Ottawa (Ontario), le 22 août 2005
EN PRÉSENCE DE MONSIEUR LE JUGE O'REILLY
ENTRE :
et
LE MINISTRE DE LA CITOYENNETÉ ET DE L'IMMIGRATION
défendeur
MOTIFS DU JUGEMENT ET JUGEMENT
[1] M. Omotayo Akinmayowa a décidé de ne pas devenir grand chef de sa tribu yoruba au Nigéria. Il a toutefois appris qu'il devait donner de son sang en sacrifice pour apaiser l'oracle qui choisirait un autre candidat. Il s'est enfui du Nigéria et a demandé l'asile au Canada.

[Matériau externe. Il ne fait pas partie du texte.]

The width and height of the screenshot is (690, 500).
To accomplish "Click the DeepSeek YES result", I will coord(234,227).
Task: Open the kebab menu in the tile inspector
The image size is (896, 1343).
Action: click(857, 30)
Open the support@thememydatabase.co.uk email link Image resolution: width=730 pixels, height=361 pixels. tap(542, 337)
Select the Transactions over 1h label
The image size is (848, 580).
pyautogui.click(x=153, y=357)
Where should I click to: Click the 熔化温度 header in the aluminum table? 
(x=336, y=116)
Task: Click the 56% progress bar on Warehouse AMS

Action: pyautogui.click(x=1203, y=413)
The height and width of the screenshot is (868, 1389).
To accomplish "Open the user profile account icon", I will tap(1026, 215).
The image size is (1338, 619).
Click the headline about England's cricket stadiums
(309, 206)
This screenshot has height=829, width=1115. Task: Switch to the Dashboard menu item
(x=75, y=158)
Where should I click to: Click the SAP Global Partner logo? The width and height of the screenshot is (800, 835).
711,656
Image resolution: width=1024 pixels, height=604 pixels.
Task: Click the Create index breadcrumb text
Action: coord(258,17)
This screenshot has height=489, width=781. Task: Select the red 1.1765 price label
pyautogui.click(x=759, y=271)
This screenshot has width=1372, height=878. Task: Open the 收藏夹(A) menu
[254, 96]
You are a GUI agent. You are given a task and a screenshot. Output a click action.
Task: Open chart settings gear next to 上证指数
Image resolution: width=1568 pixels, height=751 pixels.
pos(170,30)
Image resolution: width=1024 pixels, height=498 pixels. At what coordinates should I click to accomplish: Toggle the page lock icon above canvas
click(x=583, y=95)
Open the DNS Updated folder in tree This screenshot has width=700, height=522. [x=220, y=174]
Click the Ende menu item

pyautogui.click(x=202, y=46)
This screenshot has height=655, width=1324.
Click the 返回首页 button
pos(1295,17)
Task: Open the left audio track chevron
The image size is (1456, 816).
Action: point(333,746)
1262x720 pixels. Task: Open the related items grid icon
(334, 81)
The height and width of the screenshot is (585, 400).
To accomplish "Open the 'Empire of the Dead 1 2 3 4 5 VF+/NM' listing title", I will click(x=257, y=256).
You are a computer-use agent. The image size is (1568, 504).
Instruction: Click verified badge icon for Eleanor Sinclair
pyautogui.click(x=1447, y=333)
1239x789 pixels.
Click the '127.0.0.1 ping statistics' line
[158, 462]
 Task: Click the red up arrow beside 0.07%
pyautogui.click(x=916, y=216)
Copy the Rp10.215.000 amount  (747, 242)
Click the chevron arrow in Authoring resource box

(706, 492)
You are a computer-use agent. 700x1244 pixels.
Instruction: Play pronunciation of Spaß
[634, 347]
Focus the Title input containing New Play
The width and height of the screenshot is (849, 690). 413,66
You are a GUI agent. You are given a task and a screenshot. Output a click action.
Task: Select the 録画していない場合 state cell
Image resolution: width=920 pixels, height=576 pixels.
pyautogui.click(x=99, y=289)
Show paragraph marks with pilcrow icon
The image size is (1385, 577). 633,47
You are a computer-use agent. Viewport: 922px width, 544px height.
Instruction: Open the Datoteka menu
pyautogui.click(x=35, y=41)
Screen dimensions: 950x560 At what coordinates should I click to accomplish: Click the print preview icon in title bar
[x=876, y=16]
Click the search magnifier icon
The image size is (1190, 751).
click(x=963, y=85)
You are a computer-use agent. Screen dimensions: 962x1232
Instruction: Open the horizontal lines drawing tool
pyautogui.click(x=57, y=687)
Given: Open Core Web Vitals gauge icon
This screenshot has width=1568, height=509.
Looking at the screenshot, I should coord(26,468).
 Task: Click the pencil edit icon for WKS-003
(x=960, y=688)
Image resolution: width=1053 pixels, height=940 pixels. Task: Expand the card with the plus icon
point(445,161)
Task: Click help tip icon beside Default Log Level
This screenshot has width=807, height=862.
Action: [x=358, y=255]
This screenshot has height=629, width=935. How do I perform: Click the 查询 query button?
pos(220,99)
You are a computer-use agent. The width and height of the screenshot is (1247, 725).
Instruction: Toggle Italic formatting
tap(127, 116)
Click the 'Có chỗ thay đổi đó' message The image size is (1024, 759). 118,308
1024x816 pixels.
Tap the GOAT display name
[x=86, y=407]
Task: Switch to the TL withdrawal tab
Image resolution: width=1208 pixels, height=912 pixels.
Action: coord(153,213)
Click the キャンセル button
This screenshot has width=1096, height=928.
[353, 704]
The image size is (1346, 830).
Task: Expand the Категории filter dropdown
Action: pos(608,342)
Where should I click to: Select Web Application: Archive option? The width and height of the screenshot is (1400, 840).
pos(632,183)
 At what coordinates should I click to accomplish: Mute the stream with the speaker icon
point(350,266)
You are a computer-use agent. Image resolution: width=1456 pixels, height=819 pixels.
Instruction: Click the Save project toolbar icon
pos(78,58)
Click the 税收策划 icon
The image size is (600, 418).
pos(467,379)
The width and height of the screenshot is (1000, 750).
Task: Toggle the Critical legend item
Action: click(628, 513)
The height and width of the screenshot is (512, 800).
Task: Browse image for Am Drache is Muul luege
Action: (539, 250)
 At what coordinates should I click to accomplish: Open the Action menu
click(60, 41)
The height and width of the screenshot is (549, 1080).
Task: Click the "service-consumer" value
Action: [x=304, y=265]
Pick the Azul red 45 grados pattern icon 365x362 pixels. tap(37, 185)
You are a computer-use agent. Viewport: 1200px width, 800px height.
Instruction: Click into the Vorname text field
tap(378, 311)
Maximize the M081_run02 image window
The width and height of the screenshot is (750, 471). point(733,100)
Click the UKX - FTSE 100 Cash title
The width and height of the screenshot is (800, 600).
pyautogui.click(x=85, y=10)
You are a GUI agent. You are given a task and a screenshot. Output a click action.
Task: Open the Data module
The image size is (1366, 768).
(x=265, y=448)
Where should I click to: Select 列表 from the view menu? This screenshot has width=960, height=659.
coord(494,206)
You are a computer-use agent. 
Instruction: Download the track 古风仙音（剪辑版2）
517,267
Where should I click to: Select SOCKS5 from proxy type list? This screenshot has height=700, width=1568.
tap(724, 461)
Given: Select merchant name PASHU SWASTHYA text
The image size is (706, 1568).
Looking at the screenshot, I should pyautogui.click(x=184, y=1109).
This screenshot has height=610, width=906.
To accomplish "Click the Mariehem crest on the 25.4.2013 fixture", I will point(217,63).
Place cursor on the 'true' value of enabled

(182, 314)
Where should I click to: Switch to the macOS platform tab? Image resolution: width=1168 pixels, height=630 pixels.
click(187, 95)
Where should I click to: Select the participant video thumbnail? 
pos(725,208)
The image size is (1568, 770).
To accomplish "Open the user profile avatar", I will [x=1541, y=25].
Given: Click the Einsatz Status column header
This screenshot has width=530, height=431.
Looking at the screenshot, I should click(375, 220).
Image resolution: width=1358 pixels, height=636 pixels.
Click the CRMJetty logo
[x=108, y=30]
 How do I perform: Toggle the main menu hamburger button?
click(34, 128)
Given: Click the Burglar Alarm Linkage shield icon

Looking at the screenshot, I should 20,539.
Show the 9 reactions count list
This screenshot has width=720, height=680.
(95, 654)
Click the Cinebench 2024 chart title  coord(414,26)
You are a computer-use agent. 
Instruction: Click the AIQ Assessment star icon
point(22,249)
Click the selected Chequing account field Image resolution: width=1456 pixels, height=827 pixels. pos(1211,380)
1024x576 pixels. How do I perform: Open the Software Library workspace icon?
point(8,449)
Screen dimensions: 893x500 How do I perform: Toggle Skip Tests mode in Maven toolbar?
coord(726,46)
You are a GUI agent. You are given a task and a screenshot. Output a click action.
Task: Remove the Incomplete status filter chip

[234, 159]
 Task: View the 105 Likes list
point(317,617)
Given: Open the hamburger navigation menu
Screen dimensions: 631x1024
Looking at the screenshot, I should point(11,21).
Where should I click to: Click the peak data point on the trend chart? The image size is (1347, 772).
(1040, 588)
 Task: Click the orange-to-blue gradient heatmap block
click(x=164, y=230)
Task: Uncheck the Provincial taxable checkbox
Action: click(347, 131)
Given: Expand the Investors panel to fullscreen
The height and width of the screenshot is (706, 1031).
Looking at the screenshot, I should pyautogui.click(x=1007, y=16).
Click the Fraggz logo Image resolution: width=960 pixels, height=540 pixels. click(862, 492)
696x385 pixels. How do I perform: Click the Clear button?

[2] Un tribunal de la Commission de l'immigration et du statut de réfugié (la Commission) a rejeté la demande de M. Akinmayowa parce que la description qu'il avait faite des pratiques de sa tribu n'était pas corroborée par des spécialistes de la culture yoruba. M. Akinmayowa prétend que la Commission a mal compris l'essence de sa demande, et il sollicite une nouvelle audience. Je ne vois aucune raison d'infirmer la décision de la Commission. Parconséquent, je dois rejeter la présente demande de contrôle judiciaire.
1. Question en litige
[3] La Commission a-t-elle mal compris le fondement réel de la demande d'asile de M. Akinmayowa?
2. Analyse
[4] M. Akinmayowa relève trois aspects de la décision de la Commission qui montrent que celle-ci a mal compris sa demande. Premièrement, il dit que la Commission n'a pas bien compris l'importance d'un article de journal traitant de l'empoisonnement présumé d'un autre chef. Deuxièmement, il affirme que la Commission n'a pas tenu compte de la crainte que lui causait le fait de devoir donner de son sang en vue de la nomination d'un autre grand chef. Troisièmement, il conteste la manière dont la Commission a interprété les témoignages d'experts sur la culture yoruba.
(1) Article de journal
[5] Le jour de l'audience, le conseil de M. Akinmayowa a déposé devant la Commission un article de journal intitulé [traduction] « Qui a empoisonné le roi? » . On y décrit la mort d'un chef traditionnel causée par une gastroentérite toxique. M. Akinmayowa soutient que l'article a été produit afin de montrer l'absence de protection de l'État au Nigéria. L'article indique qu'aucune enquête policière n'était en cours. La Commission a effectivement mentionné cet article dans ses motifs, mais pas au regard de la question de la protection de l'État. Elle a souligné que l'article faisait état de la délivrance d'un certificat de décès concernant le défunt, ce qui contredisait le témoignage de M. Akinmayowa selon lequel aucun certificat de décès n'avait été délivré pour son père, lequel était mort également dans des circonstances mystérieuses.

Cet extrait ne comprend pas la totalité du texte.